NABU’s investigation claims that Kolomoisky orchestrated a scheme in 2015 to funnel funds from PrivatBank to an offshore company and increase his share in the bank's capital. This involved a payment of over $250mn to the offshore company under the pretext of repurchasing its bonds at an inflated cost. A portion of these funds, totalling $12mn, was then channelled to five legal entities before ultimately ending up in Kolomoisky's personal account, according to NABU.

The NABU case against Kolomoisky is separate from the original charges brought by the Security Service of Ukraine (SBU) that were used to arrest him in September. The SBU is under the direct control of the president and was widely seen as an attempt by Zelenskiy to crack down on Ukraine’s oligarchs. Ukraine’s Economic Security Bureau (BEB) also cooperated in the SBU case that has similar allegations of fraud and money laundering of UAH500mn ($13.5mn) in 2019-2020. Kolomoisky has been held in pre-trial detention since September and refused to post bail. A court this week extended his detention into the New Year.

The court's decision and the potential closure of the NABU case are linked to the controversial "Lozovy amendments," Kyiv Independent reports, which imposed strict deadlines for investigations and limited the terms for sending cases to trial. The Rada passed several laws this week that undermine the judiciary and its ability to vet and bar corrupt judges from office.

Anti-corruption activists argue that these amendments aimed to protect corrupt officials by hindering investigations against them. Despite calls from activists, Parliament has yet to repeal these amendments.

The ruling on the Kolomoisky case highlights different interpretations of the Lozovy amendments, with prosecutors and some courts contending that they do not apply when multiple cases are merged, and one was opened before the amendments. The Kyiv Independent reports.

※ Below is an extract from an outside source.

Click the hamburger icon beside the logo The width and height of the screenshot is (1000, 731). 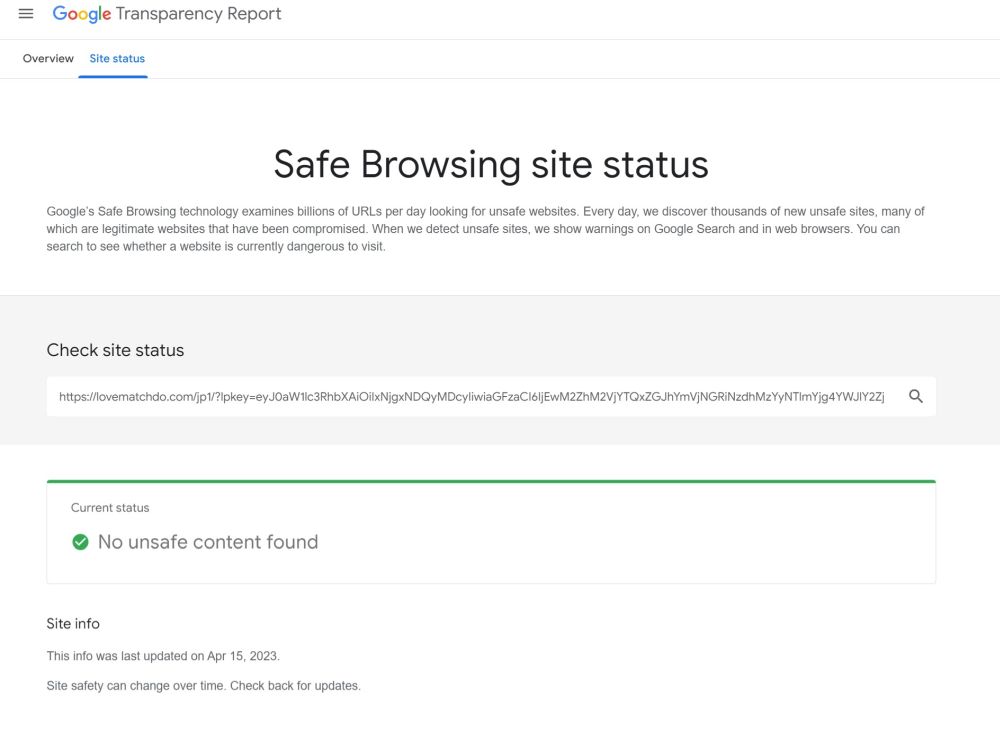point(25,13)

The Anti-Corruption Court's appeal chamber disagreed with this interpretation.

As the case hangs in the balance, the future of Ukraine's efforts to prosecute Kolomoisky remains uncertain, prompting concerns about the state of anti-corruption efforts in the country.

The Kolomoisky case comes as Ukraine’s anti-corruption efforts are spluttering following a failure to reform the judiciary and bar corrupt judges from office. Zelenskiy has been trying to reform the High Commission and the Anti-corruption Court but is running into stiff institution resistance to any changes.